What this task involves ▸ Omit all pictures. Quote the lines from the one with "Where should I" through the end of the listing below, exactly as they appear.

*** Begin section ***

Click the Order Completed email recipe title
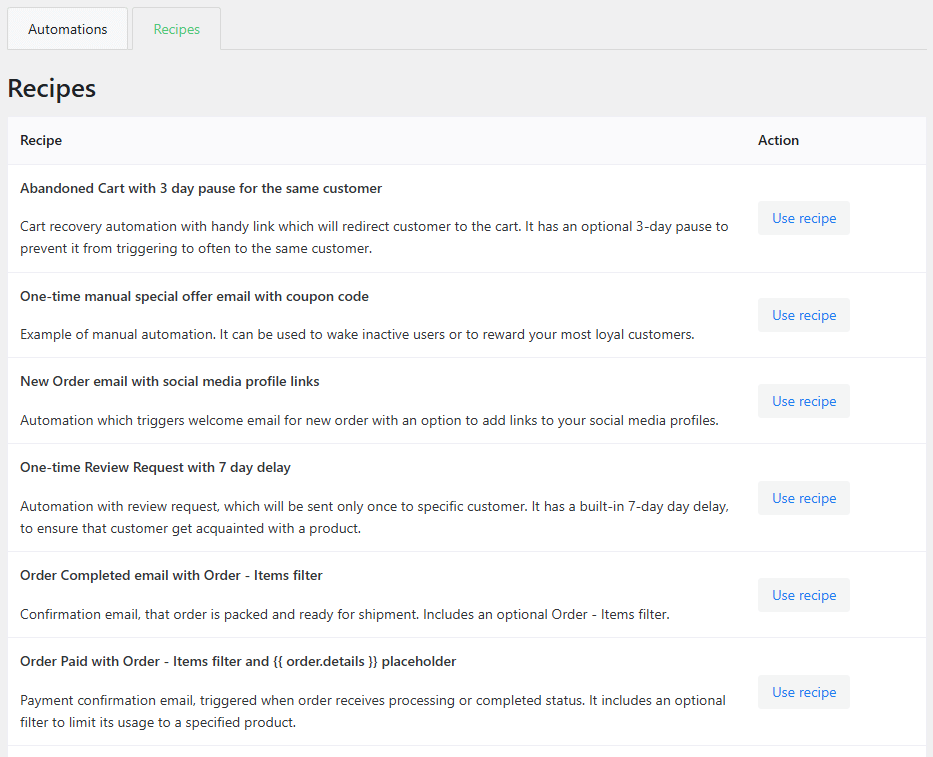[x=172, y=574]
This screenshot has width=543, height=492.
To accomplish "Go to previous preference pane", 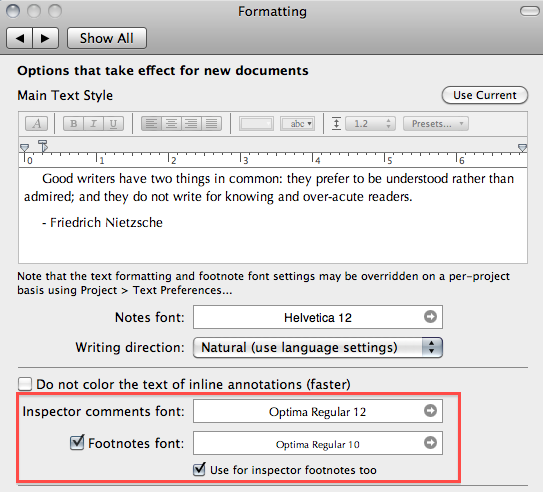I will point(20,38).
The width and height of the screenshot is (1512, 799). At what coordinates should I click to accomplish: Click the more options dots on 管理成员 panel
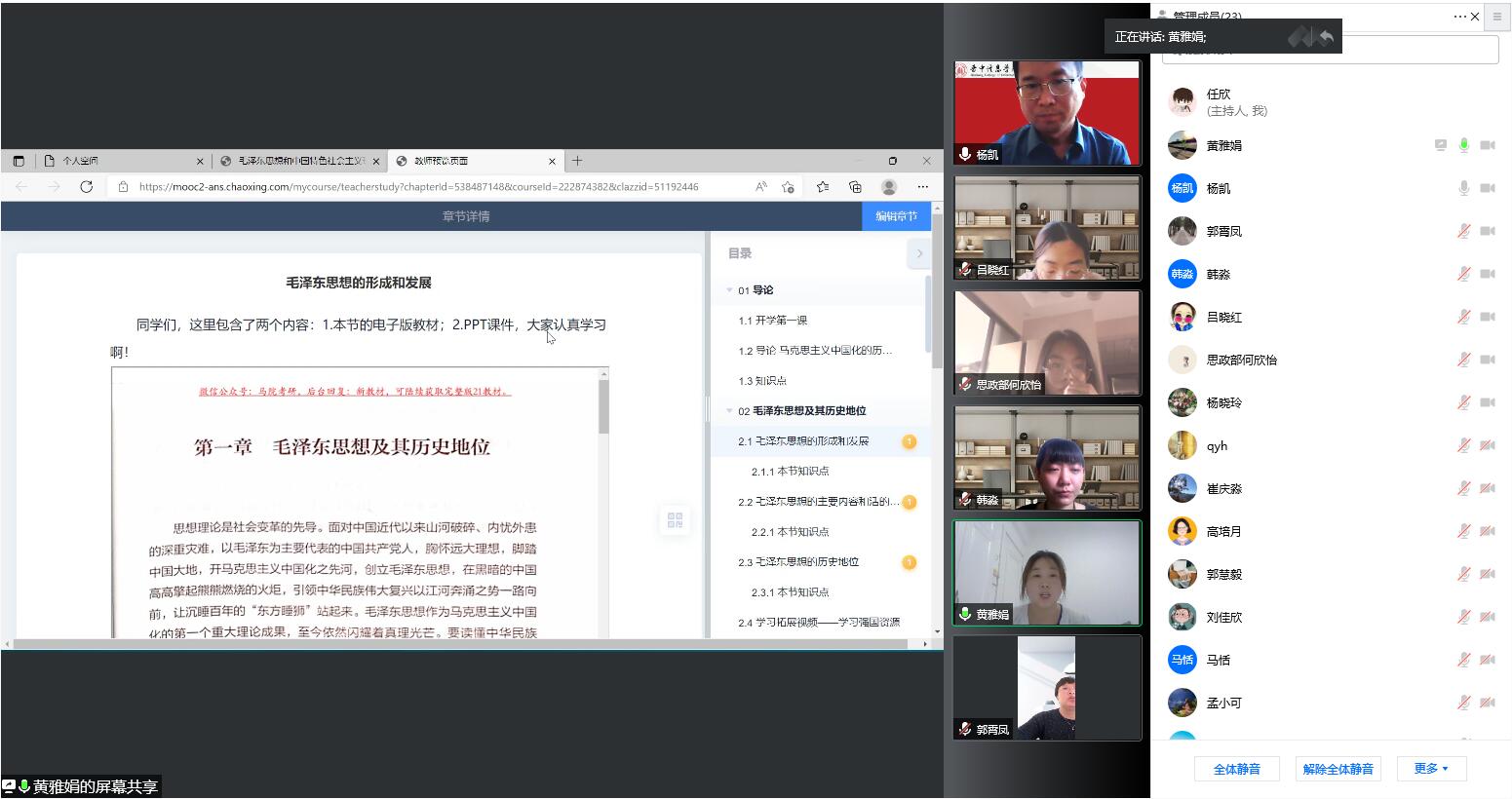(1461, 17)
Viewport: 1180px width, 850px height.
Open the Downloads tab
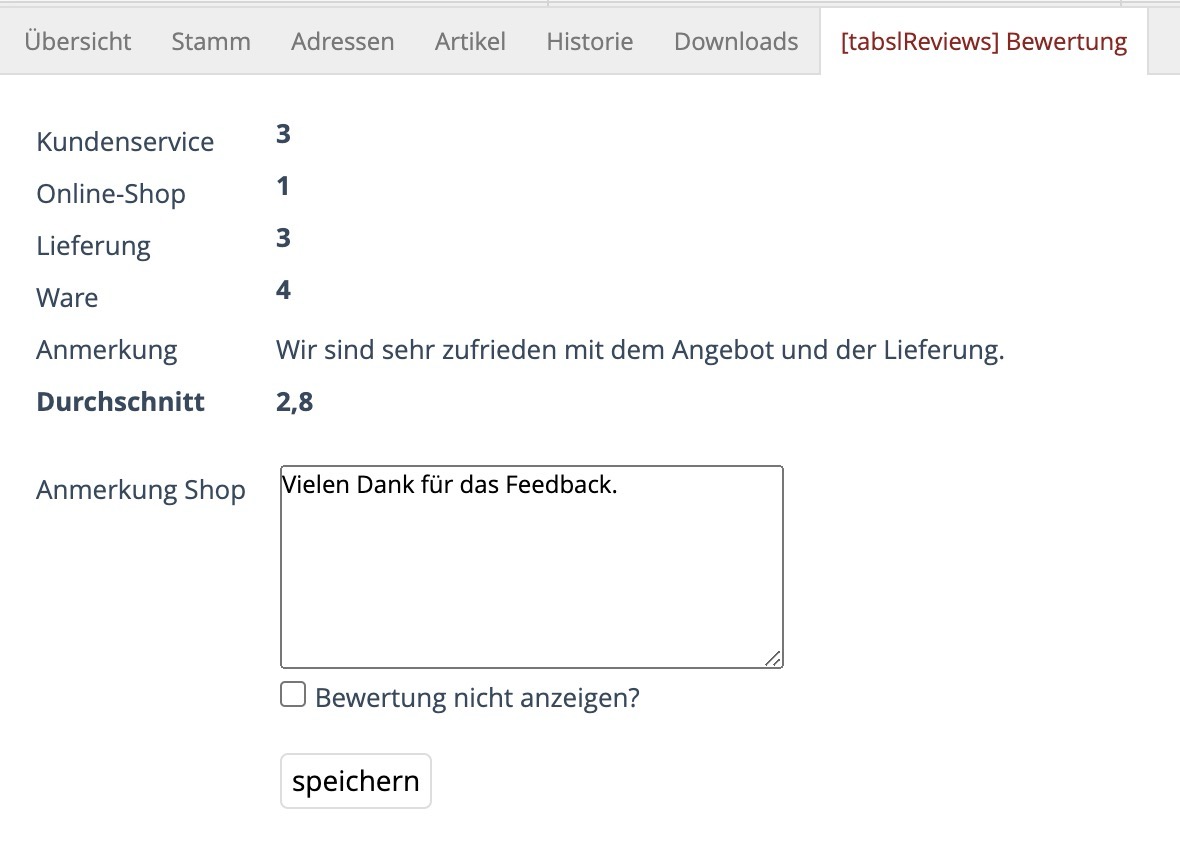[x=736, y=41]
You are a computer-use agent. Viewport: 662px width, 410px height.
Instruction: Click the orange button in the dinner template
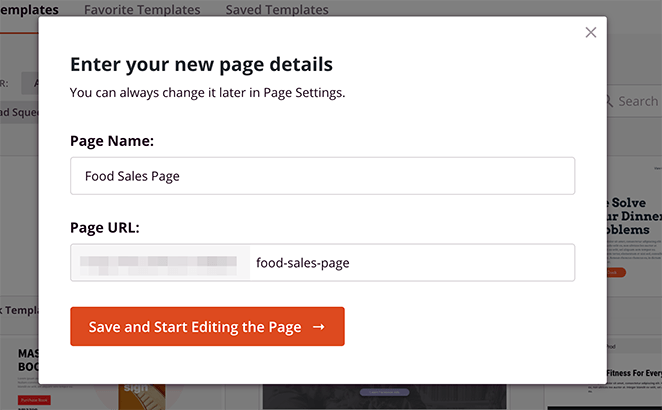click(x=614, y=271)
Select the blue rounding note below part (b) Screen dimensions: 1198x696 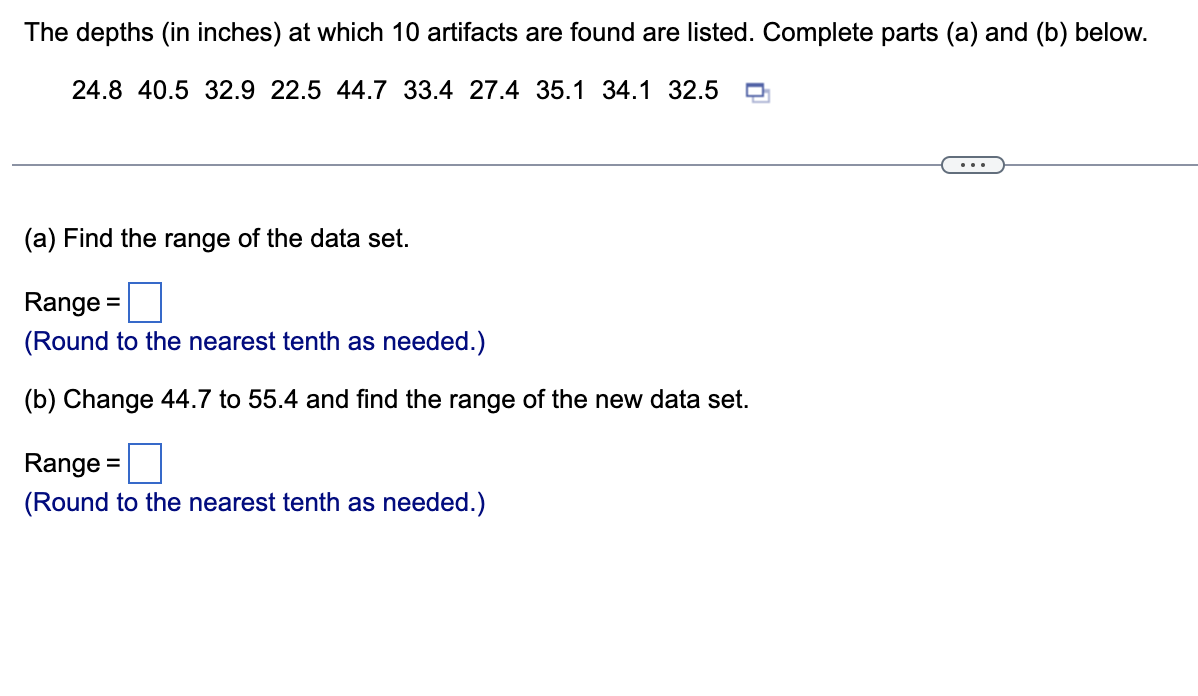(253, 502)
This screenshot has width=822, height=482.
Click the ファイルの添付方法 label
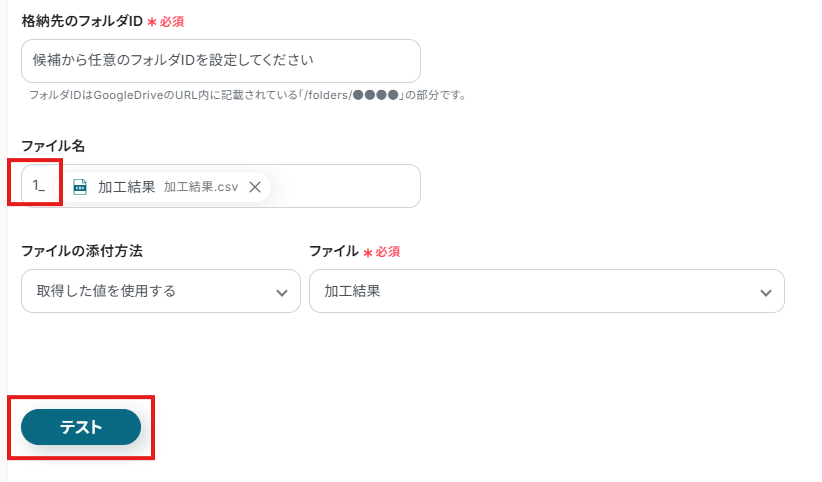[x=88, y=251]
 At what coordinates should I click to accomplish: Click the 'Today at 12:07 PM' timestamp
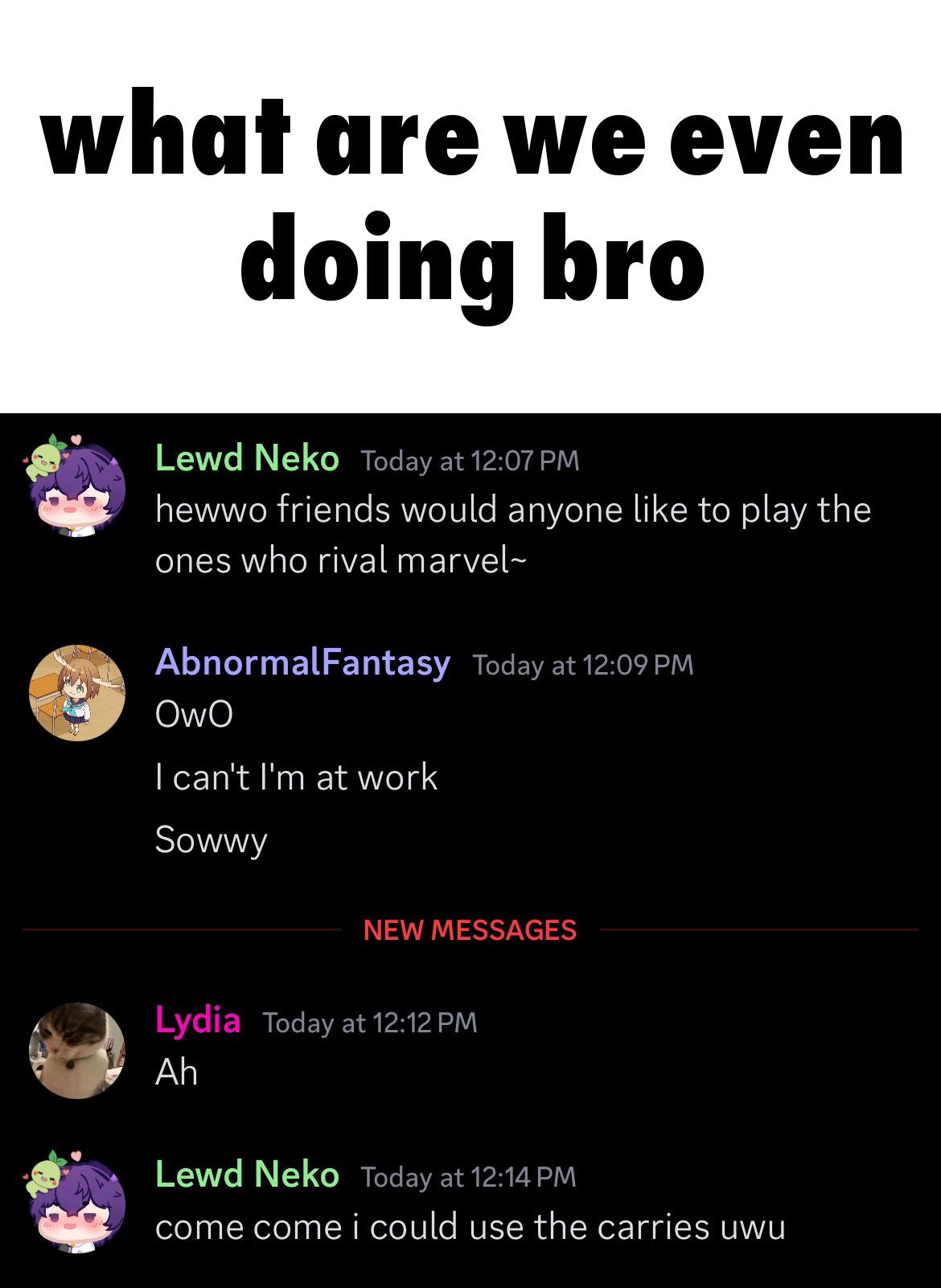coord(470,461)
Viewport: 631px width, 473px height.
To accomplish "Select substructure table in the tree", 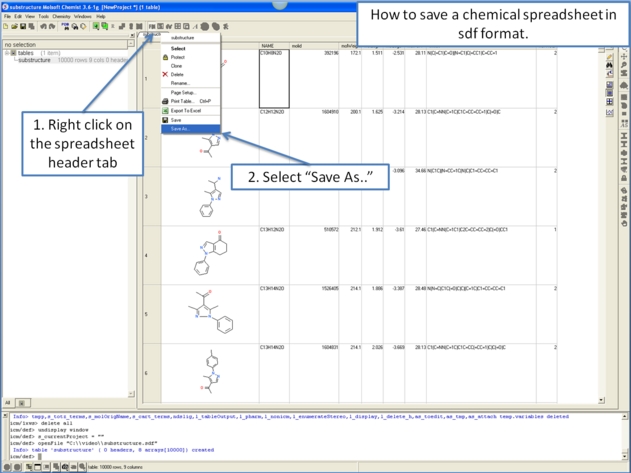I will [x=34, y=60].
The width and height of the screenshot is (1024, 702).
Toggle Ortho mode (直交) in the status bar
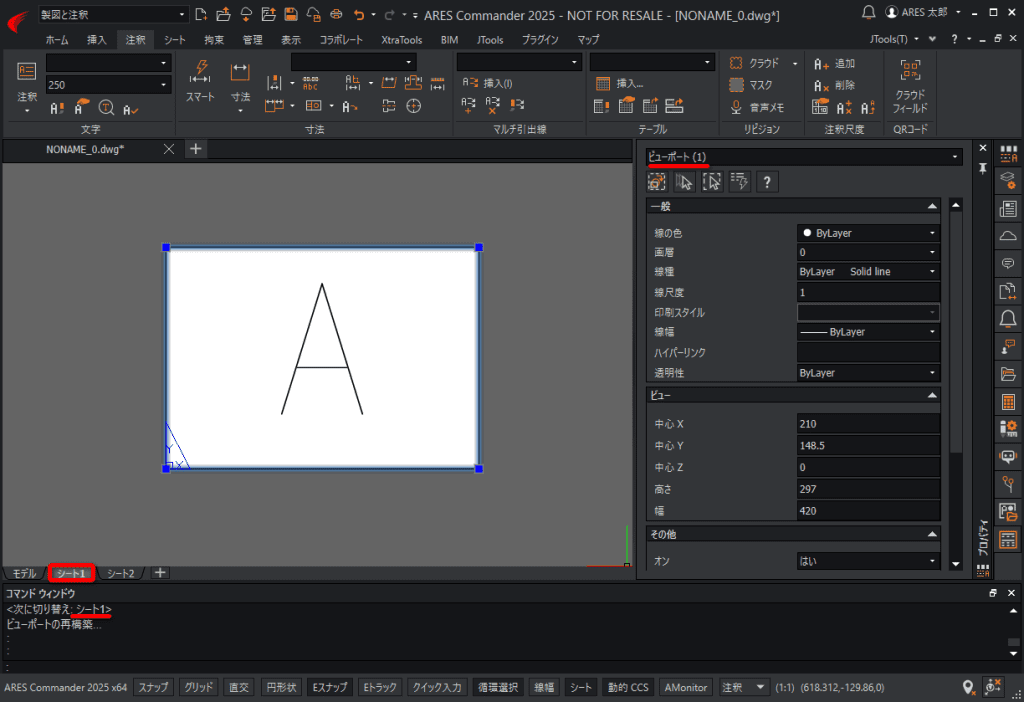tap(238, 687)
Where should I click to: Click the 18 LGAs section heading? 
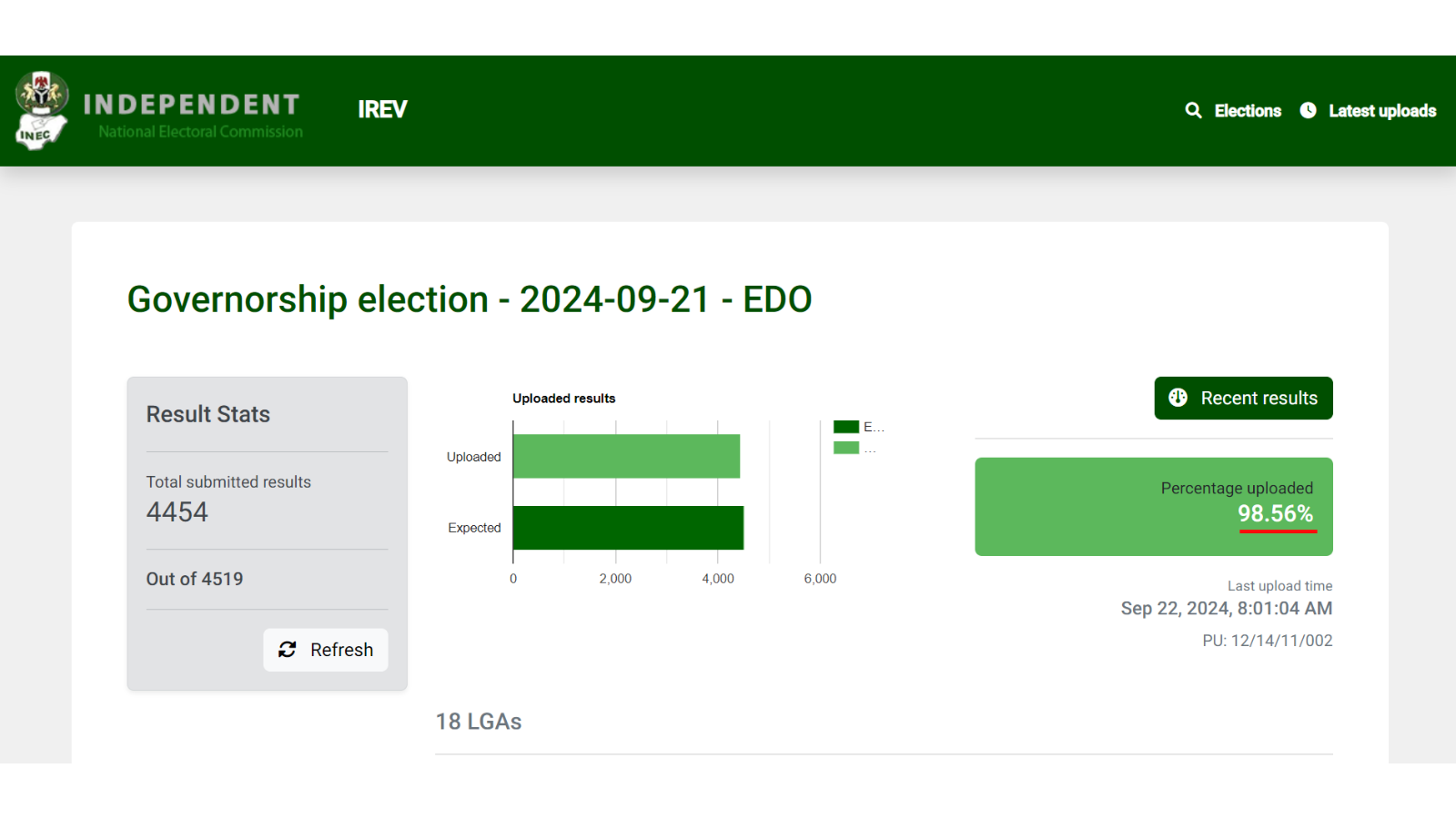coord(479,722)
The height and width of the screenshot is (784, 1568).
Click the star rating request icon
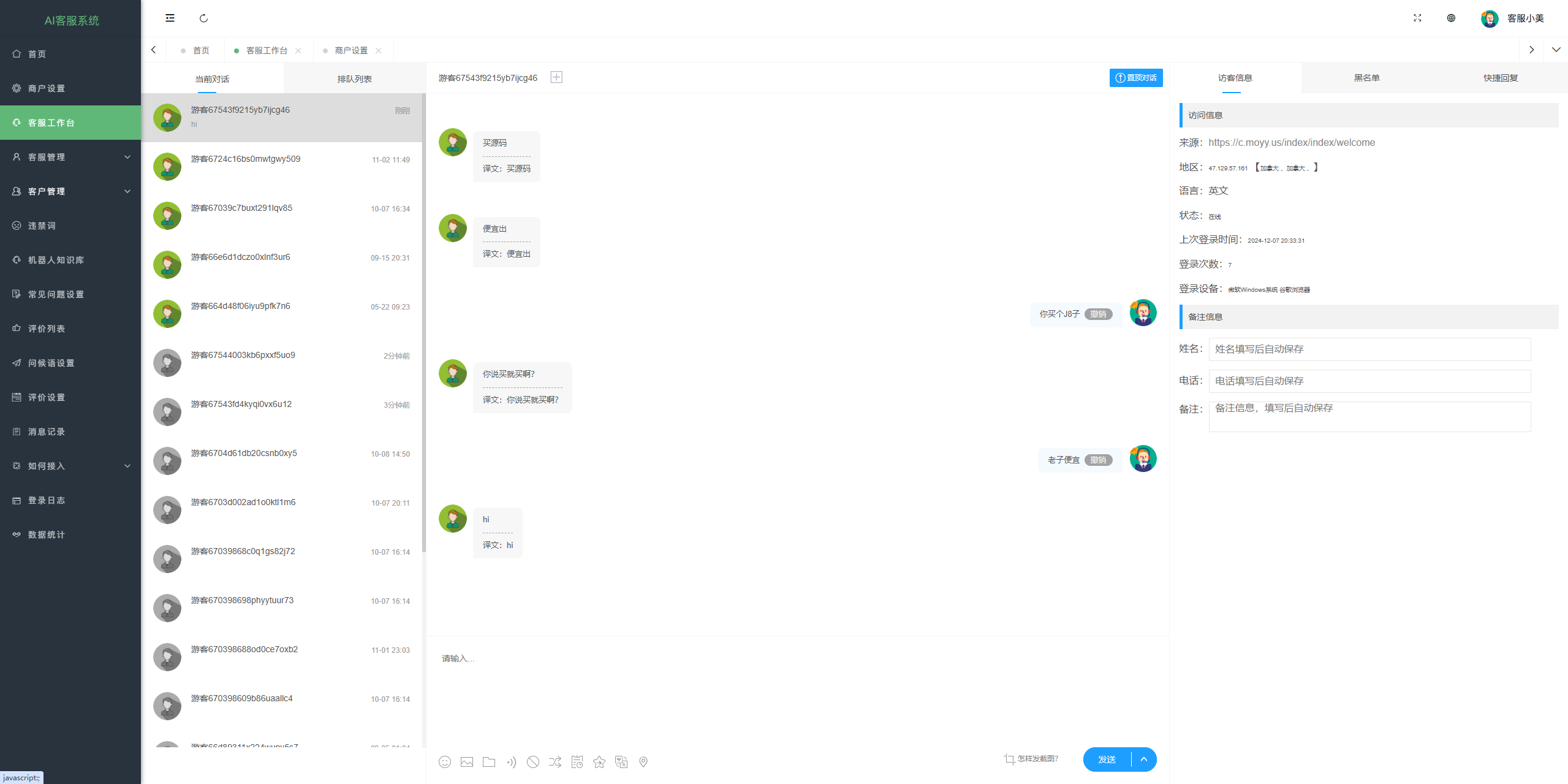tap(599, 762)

*** End section ***

Solution for this task ▸
Where should I click to: Click the 18 LGAs section heading? 
coord(479,722)
The height and width of the screenshot is (784, 1568).
Click the star rating request icon
tap(599, 762)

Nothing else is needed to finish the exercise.